I am actually surprised I could not find this question already asked. I am wondering how much code space a switch statement takes and if using a const lookup table would be more efficient for my needs.

    typedef struct container{
    type1 a;
    type2 b;
    type3 c;
}container;

static container d;
//option A
void foo(int num)
{
    void* x;
    switch (num)
    {
    case 1:
      x = &d->a;
      break;
    case 2:
      x = &d->b;
      break;
    case 3:
      x = &d->c;
      break;
    default:
      x = NULL;
      break;
    }
    // do something with x
}
// option B
const void* lookup_table[] = {
    d.a,
    d.b,
    d.c,
    NULL
};

void foo(int num)
{
    void* x = lookup_table[num];
    // do something with x
}

How would the switch statement break down into assembly, and how much larger would it be in code space?
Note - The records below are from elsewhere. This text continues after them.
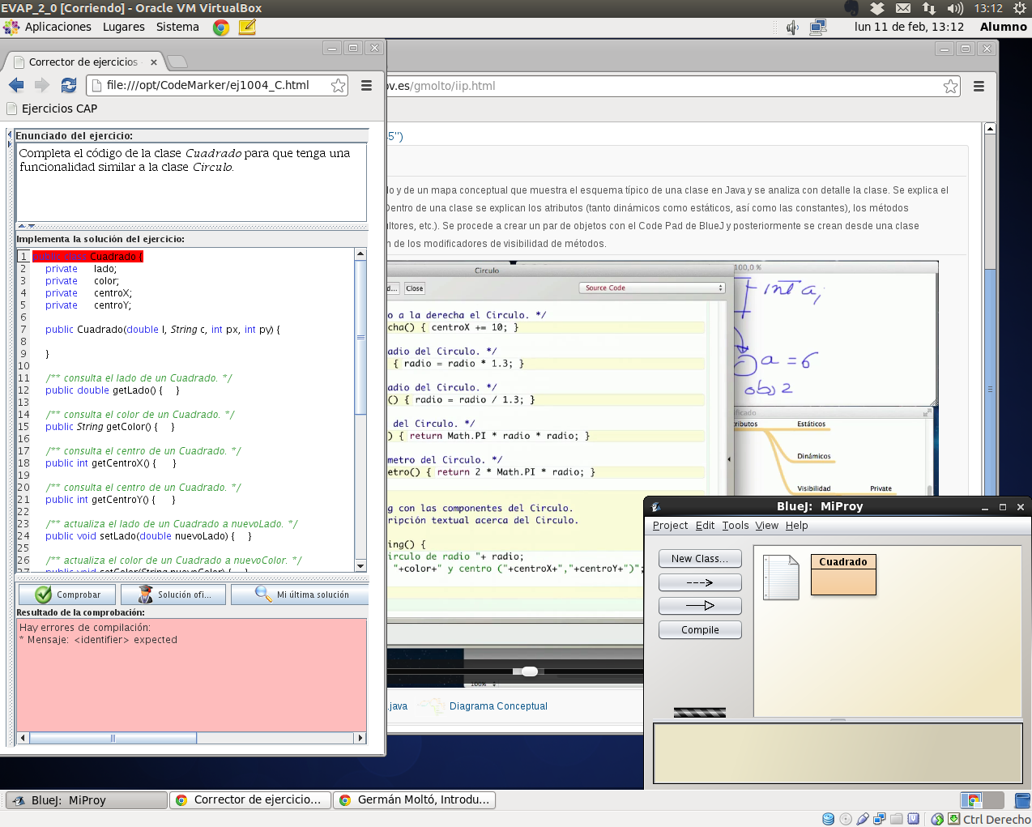
Task: Click the volume speaker icon in the panel
Action: 792,28

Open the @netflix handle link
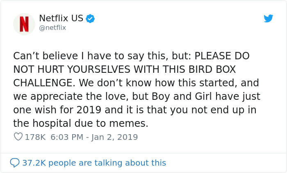(x=52, y=28)
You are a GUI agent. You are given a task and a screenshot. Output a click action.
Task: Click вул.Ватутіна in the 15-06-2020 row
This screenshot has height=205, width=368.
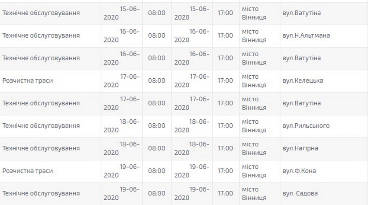click(301, 13)
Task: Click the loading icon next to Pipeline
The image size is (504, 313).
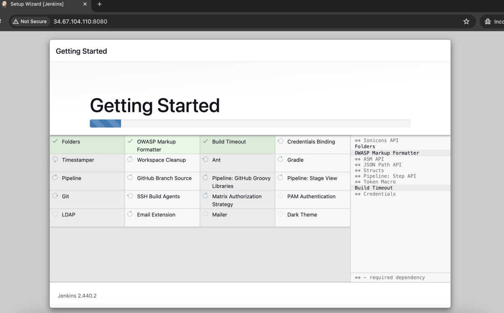Action: 55,178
Is it worth using the lookup table rather than using the switch statement?

Answer 1

As already stated by others, modern optimizing compilers will try themselves to choose a good strategy to compile switches into more efficient code. Hans Wennborg gave a talk at the 2015 LLVM Developers’ Meeting about the recent switch lowering improvements which gives you a short introduction to this topic.

So better let the compiler do its work and decide for the most readable solution than the one you think is most efficient.
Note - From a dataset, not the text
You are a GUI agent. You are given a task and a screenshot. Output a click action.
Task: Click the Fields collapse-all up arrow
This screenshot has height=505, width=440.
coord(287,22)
If you want to see what code Clang produces for your switch file, you can use -S or -S -emit-llvm.

Answer 2

A different way of looking at the post:

void foo(int num) { void* x; switch (num)... copes well with num outside the range 1,2,3.
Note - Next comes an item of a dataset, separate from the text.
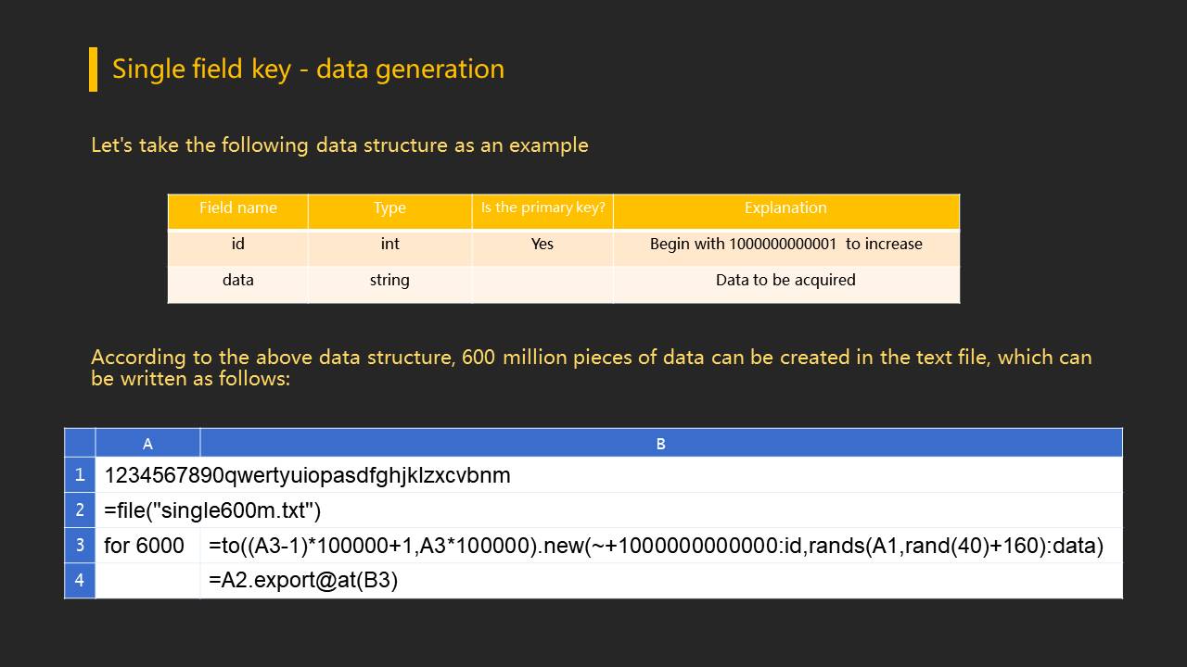Click row number 1 header

click(80, 475)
void foo(int num) { void* x = lookup_table[num]; has undefined behavior when num is outside the range of 0,1,2,3.

---

Some might then say num range is not the issue. But that was not stated in the post. And so it is with code maintenance - lots of unstated, implied and sometimes falsely assumed conditions.

Is it worth using the lookup table rather than using the switch statement?

For worth of maintenance, I'd go with the switch().

Answer 3

If you can rewrite the switch as a simple lookup into a lookup table, that's may be the best solution, particularly if the possible indices are dense, since it is also probably more readable. (If the possible indices are not dense, you could either waste space or use a more sophisticated lookup technique: two-level tables, hash table, binary search into a sorted list. These may be better than the switch statement, but will be less readable.) A good compiler will try hard to match the efficiency, though, and some of them will produce exactly the same code as you did.

But in the usual case that you need to more than just lookup a value, the switch statement is almost certainly better. A good compiler will compile the switch statement into one of the above mentioned strategies, and it may know more than you do about the optimal solution given the details of the target platform.

In particular, turning a switch statement into an indexed lookup of a function pointer and then calling through the function pointer is likely to be significantly slower than the switch statement because of the overhead of calling the function. With the switch statement, the compiler is likely to generate a branch table, in which the lookup code will be very similar to your handbuilt code, but what's done after the lookup is a simple branch rather than a function call.

Answer 4

The question has no precise meaning. An optimizing compiler is (very often) at least compiling an entire function (and often, an entire translation unit) at once.

Read this paper by R.Sayle on compiling switches. You'll learn that there are several competing strategies for that (jump tables, balanced trees, conditional moves, hash jump tables, etc....) and several of them can be combined.

Trust your optimizing compiler to make a good enough choice to compile your switch code. For GCC, compile with gcc -Wall -O2 -march=native perhaps adding -fverbose-asm -S (and/or replacing -O2 with -O3) if you want to look inside the generated assembler. Learn also about gcc -flto -O3 etc...

^{Of course, for benchmarking purposes and for production code, you should always ask your compiler to optimize.}

Notice that as an extension (accepted also by Clang/LLVM...) GCC has labels as values (with indirect gotos). With them, you could force usage of jump tables, or have some threaded code. That won't always make your code faster (e.g. because of branch prediction).